W październiku 2021 r. francuski minister spraw wewnętrznych oświadczył, że tamtejsi księża mają obowiązek informowania wymiaru sprawiedliwości o przypadkach pedofilii, mimo tajemnicy spowiedzi. Po spotkaniu z przewodniczącym Konferencji Episkopatu Francji powiedział: „Tajemnica spowiedzi istnieje w naszym prawie od blisko 200 lat, zwana jest tajemnicą zawodową, podobnie jak tajemnica zawodowa lekarzy czy prawników. Ma jednak wyjątki dotyczące w szczególności przestępstw popełnianych wobec dzieci w wieku poniżej 15 lat”. Sugestia łamania tajemnicy spowiedzi związana była z opublikowanym w pierwszych dniach października 2021 r. raportem na temat wykorzystywania seksualnego dzieci przez duchownych katolickich w tym kraju.
Jak się okazuje, pomysł łamania w majestacie prawa państwowego tajemnicy spowiedzi dotarł także do Stanów Zjednoczonych. 30 maja br. media watykańskie poinformowały, że katoliccy biskupi w USA w jej obronie odwołali się do sądu. Chodzi o podpisaną 2 maja bieżącego roku przez gubernatora stanu Waszyngton Boba Fergusona, ustawę, która zobowiązuje duchownych do zgłaszania podejrzeń o wykorzystywanie dzieci, także tych, które poznali wyłącznie podczas sakramentalnej spowiedzi. Za niewywiązanie się z obowiązku grozi kara do roku więzienia i 5 tysięcy dolarów grzywny. Nowy przepis ma obowiązywać od 27 lipca br.
Archidiecezja Seattle oraz diecezje Spokane i Yakima złożyły w sprawie wspominanych stanowych przepisów pozew do sądu federalnego. Twierdzą, że nowa ustawa łamie konstytucyjne prawo do wolności religijnej oraz zasadę równości wobec prawa. „Trudno sobie wyobrazić bardziej bezczelny atak na wiarę niż państwowi biurokraci nadzorujący sakrament spowiedzi” – zauważył szef jednej z kancelarii prawnych, zajmującej się ochroną wolności w sferze religijnej. Biskup diecezji Spokane Thomas Daly w oświadczeniu wydanym na początku maja zapewnił, że duchowni nie złamią tajemnicy spowiedzi, nawet jeśli oznaczałoby to pobyt w więzieniu.

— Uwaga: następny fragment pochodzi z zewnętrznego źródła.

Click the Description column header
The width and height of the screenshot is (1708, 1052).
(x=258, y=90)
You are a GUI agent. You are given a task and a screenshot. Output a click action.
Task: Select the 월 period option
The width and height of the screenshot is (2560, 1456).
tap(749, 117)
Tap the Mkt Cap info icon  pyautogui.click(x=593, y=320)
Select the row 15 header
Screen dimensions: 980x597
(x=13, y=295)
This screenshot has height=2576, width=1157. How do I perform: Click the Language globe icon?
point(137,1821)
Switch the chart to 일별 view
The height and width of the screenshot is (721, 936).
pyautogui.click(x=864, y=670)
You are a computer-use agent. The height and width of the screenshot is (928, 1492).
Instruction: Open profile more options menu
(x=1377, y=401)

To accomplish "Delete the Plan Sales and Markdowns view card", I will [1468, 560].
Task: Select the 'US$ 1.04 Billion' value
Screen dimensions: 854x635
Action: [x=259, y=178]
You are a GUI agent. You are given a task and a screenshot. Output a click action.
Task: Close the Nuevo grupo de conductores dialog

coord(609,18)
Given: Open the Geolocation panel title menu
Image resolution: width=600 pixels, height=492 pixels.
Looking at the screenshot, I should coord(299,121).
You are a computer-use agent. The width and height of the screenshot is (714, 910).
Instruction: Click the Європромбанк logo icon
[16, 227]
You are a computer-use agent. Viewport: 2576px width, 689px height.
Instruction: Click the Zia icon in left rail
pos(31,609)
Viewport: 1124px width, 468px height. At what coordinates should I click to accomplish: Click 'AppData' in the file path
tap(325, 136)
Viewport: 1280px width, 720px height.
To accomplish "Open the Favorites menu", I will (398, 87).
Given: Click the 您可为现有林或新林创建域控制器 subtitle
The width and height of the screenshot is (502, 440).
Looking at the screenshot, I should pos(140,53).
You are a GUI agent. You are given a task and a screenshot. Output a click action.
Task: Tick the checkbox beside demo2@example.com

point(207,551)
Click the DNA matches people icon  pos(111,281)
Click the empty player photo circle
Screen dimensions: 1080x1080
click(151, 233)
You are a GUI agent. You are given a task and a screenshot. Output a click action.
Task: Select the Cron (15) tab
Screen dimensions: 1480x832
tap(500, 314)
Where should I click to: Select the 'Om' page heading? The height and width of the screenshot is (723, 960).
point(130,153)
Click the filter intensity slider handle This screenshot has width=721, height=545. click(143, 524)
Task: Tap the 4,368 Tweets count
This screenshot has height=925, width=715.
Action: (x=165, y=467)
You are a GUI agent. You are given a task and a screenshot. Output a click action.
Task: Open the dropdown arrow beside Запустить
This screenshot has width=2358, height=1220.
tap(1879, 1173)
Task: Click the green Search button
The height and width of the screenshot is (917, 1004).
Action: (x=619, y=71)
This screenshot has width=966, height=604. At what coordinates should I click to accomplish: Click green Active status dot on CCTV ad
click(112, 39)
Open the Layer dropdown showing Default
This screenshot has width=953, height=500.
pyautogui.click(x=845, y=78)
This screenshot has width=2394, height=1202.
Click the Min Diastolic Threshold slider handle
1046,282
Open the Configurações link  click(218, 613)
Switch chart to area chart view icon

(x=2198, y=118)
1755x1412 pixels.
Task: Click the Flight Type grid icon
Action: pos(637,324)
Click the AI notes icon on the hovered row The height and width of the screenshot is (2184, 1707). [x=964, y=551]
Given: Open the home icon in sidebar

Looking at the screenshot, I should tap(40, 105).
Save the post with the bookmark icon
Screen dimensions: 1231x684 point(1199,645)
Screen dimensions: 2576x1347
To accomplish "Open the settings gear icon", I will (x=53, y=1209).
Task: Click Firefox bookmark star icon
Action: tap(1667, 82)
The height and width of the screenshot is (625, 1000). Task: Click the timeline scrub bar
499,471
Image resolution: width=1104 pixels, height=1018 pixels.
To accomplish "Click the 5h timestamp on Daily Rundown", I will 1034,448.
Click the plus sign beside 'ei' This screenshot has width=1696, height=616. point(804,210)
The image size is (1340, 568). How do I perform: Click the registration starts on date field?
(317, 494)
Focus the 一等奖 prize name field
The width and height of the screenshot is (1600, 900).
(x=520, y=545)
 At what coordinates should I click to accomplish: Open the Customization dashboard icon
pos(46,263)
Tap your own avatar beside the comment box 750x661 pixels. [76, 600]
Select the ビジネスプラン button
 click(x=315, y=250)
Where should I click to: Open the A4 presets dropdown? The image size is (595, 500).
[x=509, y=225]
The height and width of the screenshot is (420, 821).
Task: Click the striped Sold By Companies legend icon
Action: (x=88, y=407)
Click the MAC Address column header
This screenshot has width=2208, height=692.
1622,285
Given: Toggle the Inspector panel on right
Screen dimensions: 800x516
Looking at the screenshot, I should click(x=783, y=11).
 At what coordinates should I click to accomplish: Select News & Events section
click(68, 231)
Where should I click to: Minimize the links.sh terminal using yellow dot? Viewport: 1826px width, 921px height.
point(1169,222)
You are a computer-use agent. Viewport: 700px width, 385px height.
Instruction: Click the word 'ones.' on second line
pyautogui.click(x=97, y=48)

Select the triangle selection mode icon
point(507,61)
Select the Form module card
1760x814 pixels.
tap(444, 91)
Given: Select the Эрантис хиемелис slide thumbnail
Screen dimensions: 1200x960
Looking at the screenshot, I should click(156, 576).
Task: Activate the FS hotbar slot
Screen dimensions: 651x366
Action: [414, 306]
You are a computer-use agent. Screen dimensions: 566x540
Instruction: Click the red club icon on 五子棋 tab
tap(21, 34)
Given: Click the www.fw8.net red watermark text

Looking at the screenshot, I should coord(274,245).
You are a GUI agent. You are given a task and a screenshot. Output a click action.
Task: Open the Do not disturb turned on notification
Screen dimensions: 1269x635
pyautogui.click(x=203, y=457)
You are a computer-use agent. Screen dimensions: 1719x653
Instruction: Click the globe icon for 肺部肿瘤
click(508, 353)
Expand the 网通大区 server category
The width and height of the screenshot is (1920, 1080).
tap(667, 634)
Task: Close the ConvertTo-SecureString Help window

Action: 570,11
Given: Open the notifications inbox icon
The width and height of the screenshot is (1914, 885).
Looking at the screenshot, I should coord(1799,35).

Jak podał serwis Vatican News, Departament Sprawiedliwości USA rozpoczął dochodzenie w sprawie ustawy mającej obowiązywać za niespełna dwa miesiące w stanie Waszyngton. Asystent Prokuratora Generalnego Harmeet Dhillon nazwała ją „atakiem legislacyjnym na Kościół katolicki i sakrament pokuty”.
Być może w Stanach Zjednoczonych mało kto wie o dwóch męczennikach tajemnicy spowiedzi czczonych w Polsce. Warto jednak mieć świadomość, że zakusy rządzących na różnych szczeblach, aby ten sekret naruszyć, nie przeminęły z historią. Jest coś głęboko niepokojącego w fakcie, że do wkraczania w tę sferę wykorzystywany jest pretekst w postaci troski o bezpieczeństwo dzieci. To oczywiste, że seksualne wykorzystywanie najmłodszych w Kościele jest zbrodnią wołającą o sprawiedliwość do nieba, jednak nie może być pretekstem do łamania elementarnych zasad, na których zbudowane jest zaufanie spowiadających się do spowiedników.